Emergencies, by their nature, are unpredictable. When they happen, they can derail your financial stability. A sudden illness or accident, unexpected job loss, or even a surprise home or car repair can devastate your family’s day-to-day cash flow if you aren’t prepared.
While emergencies can’t always be avoided, having emergency savings can take some of the financial sting out of dealing with these unexpected events.
What is an emergency fund?
An emergency fund is a separate savings or bank account used to cover or offset the expense of an unforeseen situation. It shouldn’t be considered a nest egg or calculated as part of a long-term savings plan for college tuition, a new car, or a vacation. Instead, this fund serves as a safety net, only to be tapped when an emergency occurs.
How much should you save?
While the size of your emergency fund will vary depending on your lifestyle, monthly costs, income, and dependents, the rule of thumb is to put away at least three to six months’ worth of expenses. This amount can seem daunting at first, but the idea is to put a small amount away each week or two to build up to that goal. You may also want to consider adjusting the amount based on your bill obligations, family needs, job stability, or other factors.
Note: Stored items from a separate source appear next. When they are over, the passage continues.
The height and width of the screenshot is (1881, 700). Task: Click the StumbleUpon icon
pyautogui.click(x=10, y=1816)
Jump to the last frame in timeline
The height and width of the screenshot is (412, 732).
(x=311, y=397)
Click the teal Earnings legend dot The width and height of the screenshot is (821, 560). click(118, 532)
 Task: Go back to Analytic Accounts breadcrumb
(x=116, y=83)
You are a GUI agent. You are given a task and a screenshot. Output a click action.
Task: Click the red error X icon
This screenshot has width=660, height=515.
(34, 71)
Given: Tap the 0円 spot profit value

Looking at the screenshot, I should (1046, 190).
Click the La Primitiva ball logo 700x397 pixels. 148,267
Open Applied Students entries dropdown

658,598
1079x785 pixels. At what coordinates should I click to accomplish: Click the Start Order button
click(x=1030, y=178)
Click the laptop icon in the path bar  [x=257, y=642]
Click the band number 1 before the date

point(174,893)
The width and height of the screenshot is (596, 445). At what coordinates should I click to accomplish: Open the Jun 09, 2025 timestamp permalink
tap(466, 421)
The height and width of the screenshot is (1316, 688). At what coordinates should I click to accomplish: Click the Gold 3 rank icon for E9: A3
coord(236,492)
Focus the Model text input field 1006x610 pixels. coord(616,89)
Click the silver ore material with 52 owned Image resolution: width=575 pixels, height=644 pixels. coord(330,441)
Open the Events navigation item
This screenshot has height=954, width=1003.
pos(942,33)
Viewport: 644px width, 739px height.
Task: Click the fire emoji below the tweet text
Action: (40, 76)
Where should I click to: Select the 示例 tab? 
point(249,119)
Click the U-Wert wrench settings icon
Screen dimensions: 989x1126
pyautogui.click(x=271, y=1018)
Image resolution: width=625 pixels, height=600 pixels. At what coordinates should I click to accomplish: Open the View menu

Where should you put the money?
Emergency savings are best placed in an interest-bearing bank account, such as a money market or interest-bearing savings account, that can be accessed easily without taxes or penalties. The concern with placing your emergency savings in mutual funds, stocks or other assets is that they may lose value if the funds need to be accessed quickly.
Tip
Emergency savings should be placed in an account that is easily accessible, so you do not incur early-withdrawal penalties as you would with an account such as a certificate of deposit (CD) or Individual Retirement Account (IRA).
When should you use this money?
The goal is to tap your emergency savings only for expenses directly related to an unexpected emergency. By setting a specific dollar amount that should be in that account, you will know how much to build up to. When you draw from the emergency savings, you’ll then know how much to contribute in order to replenish the account. When you do have to take money from this fund, it’s important to immediately start rebuilding it. Remember: If you start saving now, the money you save today can go a long way towards meeting your needs when the next emergency occurs.
Generally, CDs require a minimum purchase amount and may not be withdrawn prior to maturity. CDs are FDIC insured up to $250,000 per depositor per insured depository institution for each account ownership category. CDs may be issued by out of state institutions.
Withdrawals from retirement accounts may be subject to ordinary income tax and may be subject to an IRA 10% additional tax for early or pre-59 1/2 distributions.